*TEXTO PROPORCIONADO*
/---

A medida que la cantidad de ciudadanos aumenta más allá de cierto límite -impreciso-, la proporción de ellos que pueden congregarse (o suponiendo que puedan hacerlo, la proporción de los que tienen oportunidad de participar de alguna otra manera además del voto) es forzosamente cada vez menor. (…) Quienes emprendieron la labor de modificar esas instituciones sabían muy bien que, para aplicar la lógica de la igualdad política a la gran escala del Estado nacional, la democracia "directa" de las asambleas ciudadanas debía ser reemplazada por (o al menos complementada con) un gobierno representativo. (Dahl, 2000, 1989: 261)

El papel de los representantes, surgidos en el siglo dieciocho, propició la extensión de la democracia más allá de los Estados pequeños y garantizó una serie de derechos para los ciudadanos, así como un mayor grado de libertad y de autonomía de los individuos. Sin embargo, las instituciones políticas características de las democracias representativas han alejado el gobierno de aquellos para los que se gobierna. Entre los críticos a este sistema hay quien considera que el auténtico nombre que se merece es el de "oligarquía". Sin llegar a entrar a considerar estas posturas, lo cierto es que las instituciones están formadas por un conjunto de expertos que se caracterizan por su conocimiento especializado. Ahora bien:

Las decisiones sobre asuntos públicos (ya se trate de armas nucleares o de la pobreza, de la seguridad social o la salud) (…) requieren, implícita o explícitamente, formular juicios de carácter tanto moral como instrumental. Tales decisiones no están ni pueden estar referidas estrictamente a los fines, aunque tampoco pueden estar referidas estrictamente a los medios. No es intelectualmente defendible la postura según la cual las elites de la política pública (reales o presuntas) poseen un saber moral superior o mejores conocimientos específicos de lo que constituye el bien común. De hecho, tenemos motivos para suponer que la especialización, que es la base de la influencia de dichas elites, puede por sí misma perjudicar su capacidad para la formulación de juicios morales. (Dahl, 2000, 1989: 405)

\---

*TAREAS DEL EJERCICIO*
A: Conteste a partir del texto:
(i) ¿En qué siglo surgieron los representantes?
(ii) ¿Qué nombre consideran algunos críticos que merece en realidad el sistema de las democracias representativas?
(iii) ¿De qué carácter son los juicios que requieren las decisiones sobre asuntos públicos?
B: Edite el pasaje del texto entre "Las decisiones sobre" y "2000, 1989: 405)", ambos incluidos, y cambie "especialización" por "pericia".
Los ítems constituyen material aparte, independiente del texto.

*MATERIAL PROPORCIONADO*
/---

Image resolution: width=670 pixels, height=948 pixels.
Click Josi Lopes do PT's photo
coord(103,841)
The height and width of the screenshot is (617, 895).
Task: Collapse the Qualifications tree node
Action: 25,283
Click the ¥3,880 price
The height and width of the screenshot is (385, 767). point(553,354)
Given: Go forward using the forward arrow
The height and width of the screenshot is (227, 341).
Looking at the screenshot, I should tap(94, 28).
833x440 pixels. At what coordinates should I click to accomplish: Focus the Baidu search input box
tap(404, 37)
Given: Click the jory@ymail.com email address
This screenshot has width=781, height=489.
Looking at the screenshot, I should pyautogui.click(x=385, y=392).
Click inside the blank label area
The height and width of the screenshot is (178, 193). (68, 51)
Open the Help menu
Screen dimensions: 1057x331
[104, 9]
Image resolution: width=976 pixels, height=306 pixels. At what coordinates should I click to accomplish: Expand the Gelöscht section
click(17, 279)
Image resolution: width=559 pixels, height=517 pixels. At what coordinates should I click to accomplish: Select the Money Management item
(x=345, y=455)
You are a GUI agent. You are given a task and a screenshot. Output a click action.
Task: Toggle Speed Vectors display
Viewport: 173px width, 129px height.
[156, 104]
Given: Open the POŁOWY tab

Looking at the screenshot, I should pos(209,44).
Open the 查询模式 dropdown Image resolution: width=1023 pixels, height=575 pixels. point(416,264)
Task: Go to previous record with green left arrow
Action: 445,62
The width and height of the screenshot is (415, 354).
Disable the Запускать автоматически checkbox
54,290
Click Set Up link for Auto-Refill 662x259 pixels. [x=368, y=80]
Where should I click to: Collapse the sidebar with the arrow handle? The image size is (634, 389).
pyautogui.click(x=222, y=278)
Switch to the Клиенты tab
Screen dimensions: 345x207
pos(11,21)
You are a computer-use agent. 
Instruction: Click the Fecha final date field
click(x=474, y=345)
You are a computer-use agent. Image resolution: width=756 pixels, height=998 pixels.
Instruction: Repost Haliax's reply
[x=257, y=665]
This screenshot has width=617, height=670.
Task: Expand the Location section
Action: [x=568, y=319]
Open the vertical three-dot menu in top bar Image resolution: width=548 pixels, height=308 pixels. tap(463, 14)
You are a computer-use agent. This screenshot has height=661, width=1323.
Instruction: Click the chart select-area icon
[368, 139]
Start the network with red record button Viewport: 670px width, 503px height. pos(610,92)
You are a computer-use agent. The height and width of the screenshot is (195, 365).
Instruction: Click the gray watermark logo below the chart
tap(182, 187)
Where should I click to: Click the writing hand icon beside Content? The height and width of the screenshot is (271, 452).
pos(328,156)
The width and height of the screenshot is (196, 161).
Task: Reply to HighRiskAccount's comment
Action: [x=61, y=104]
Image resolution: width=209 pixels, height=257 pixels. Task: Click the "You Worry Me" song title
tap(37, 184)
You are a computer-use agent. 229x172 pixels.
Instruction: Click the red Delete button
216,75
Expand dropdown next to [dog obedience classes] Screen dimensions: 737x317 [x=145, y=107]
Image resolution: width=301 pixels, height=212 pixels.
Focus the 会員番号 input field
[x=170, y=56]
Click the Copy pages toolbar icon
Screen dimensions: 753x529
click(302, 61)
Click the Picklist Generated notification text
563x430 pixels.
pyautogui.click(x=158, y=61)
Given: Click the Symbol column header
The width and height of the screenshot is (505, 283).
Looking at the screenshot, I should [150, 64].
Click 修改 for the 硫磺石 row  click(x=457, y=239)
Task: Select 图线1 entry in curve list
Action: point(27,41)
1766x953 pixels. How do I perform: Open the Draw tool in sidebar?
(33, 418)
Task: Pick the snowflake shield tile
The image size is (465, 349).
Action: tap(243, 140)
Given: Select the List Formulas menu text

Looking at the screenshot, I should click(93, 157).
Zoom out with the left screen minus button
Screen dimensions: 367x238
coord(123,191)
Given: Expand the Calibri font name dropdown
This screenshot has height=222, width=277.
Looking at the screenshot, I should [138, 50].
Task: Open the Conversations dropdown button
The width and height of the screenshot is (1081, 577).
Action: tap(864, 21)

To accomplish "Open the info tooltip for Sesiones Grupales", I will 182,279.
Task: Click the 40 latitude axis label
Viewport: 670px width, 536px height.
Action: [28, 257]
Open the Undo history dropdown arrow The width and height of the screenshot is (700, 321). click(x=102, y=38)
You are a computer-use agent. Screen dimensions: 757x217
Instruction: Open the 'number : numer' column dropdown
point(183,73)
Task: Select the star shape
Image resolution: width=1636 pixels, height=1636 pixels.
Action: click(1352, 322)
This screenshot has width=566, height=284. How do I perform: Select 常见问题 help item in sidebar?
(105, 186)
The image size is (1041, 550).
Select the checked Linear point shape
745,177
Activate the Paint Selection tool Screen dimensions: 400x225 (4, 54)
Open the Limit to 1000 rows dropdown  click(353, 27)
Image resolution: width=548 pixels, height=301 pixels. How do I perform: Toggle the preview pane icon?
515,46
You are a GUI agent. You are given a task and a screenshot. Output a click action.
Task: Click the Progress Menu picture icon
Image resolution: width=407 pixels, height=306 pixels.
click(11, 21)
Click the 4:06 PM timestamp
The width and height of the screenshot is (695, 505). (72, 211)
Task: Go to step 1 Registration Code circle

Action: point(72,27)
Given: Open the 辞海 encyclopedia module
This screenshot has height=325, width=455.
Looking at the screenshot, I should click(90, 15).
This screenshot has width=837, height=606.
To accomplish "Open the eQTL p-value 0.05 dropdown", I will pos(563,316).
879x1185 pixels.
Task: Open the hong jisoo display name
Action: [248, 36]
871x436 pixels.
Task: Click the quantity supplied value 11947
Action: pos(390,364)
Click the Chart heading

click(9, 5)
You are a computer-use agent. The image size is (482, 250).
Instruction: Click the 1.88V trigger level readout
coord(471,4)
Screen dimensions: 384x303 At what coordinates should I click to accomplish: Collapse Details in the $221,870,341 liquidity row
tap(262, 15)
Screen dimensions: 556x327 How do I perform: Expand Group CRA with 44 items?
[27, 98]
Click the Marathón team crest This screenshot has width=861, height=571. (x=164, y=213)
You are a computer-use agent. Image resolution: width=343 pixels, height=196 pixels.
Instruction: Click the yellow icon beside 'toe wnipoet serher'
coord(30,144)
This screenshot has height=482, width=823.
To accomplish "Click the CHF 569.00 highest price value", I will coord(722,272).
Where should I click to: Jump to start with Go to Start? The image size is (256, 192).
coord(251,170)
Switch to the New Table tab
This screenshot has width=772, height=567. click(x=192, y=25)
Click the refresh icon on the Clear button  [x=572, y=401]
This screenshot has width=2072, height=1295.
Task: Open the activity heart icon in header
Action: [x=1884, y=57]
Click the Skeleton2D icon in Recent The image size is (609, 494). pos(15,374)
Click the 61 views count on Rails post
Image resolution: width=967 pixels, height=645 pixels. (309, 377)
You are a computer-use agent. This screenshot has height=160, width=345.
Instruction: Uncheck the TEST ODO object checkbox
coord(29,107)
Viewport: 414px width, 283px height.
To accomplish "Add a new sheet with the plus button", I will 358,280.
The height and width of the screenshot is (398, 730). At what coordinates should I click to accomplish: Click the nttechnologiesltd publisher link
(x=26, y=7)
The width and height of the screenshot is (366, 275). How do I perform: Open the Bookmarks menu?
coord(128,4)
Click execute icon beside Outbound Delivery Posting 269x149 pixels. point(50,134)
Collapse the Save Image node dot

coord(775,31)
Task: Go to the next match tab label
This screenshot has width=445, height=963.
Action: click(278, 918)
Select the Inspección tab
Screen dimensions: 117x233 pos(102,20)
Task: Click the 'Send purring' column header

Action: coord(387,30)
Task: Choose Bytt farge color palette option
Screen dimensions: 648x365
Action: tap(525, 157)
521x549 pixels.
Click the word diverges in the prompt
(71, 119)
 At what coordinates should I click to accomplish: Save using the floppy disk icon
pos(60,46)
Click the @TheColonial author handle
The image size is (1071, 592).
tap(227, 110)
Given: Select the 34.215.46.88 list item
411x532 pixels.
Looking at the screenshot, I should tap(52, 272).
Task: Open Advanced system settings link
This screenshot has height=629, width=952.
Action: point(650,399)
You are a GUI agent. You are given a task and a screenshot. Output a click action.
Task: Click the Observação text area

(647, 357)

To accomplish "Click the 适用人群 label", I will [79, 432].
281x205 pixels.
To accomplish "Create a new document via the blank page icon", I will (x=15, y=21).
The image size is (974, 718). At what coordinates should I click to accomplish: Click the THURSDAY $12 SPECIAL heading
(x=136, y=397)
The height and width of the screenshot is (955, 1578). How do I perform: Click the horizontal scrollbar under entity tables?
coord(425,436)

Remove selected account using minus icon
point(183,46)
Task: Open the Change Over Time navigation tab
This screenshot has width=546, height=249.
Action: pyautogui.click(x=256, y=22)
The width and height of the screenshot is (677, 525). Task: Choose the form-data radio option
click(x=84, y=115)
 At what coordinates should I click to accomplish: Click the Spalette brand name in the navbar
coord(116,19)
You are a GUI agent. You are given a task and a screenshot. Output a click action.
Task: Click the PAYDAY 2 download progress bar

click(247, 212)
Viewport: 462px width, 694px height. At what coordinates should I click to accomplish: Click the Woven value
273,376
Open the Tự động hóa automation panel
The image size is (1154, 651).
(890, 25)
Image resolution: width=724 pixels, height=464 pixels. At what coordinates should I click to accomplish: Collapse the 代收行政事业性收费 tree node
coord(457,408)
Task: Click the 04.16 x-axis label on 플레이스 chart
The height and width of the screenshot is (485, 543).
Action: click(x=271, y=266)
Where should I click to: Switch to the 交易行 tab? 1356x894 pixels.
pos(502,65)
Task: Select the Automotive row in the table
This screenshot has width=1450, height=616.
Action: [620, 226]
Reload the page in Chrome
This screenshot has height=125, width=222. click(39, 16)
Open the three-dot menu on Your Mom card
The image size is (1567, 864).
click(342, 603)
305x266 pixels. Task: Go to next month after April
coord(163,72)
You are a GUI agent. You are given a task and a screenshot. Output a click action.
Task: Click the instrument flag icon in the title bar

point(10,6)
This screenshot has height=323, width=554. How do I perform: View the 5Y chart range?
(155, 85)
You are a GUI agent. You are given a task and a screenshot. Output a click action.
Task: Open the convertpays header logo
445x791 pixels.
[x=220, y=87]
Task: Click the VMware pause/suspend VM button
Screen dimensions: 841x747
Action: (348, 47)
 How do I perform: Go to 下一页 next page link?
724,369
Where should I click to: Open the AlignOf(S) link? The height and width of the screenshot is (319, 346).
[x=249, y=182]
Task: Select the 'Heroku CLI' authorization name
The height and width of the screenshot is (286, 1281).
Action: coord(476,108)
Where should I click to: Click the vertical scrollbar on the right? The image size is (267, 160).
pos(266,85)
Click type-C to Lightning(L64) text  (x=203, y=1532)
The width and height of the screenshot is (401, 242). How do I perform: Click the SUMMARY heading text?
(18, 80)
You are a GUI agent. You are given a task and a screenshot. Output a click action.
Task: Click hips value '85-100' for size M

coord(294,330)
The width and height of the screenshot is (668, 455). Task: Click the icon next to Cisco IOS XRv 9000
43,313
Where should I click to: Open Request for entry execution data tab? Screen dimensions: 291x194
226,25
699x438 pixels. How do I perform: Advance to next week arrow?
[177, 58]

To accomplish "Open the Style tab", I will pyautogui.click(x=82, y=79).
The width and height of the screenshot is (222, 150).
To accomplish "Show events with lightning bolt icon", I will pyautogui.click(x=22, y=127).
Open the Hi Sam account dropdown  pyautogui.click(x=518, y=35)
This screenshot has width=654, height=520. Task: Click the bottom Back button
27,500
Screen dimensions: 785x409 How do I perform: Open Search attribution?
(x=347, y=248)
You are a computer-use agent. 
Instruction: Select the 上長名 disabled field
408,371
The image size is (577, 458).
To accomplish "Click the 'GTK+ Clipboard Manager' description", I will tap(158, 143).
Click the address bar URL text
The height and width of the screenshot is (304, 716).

\---

*RESPUESTAS EN ORDEN*
A:
(i) En el siglo dieciocho.
(ii) El de "oligarquía".
(iii) De carácter tanto moral como instrumental.

B:
Las decisiones sobre asuntos públicos (ya se trate de armas nucleares o de la pobreza, de la seguridad social o la salud) (…) requieren, implícita o explícitamente, formular juicios de carácter tanto moral como instrumental. Tales decisiones no están ni pueden estar referidas estrictamente a los fines, aunque tampoco pueden estar referidas estrictamente a los medios. No es intelectualmente defendible la postura según la cual las elites de la política pública (reales o presuntas) poseen un saber moral superior o mejores conocimientos específicos de lo que constituye el bien común. De hecho, tenemos motivos para suponer que la pericia, que es la base de la influencia de dichas elites, puede por sí misma perjudicar su capacidad para la formulación de juicios morales. (Dahl, 2000, 1989: 405)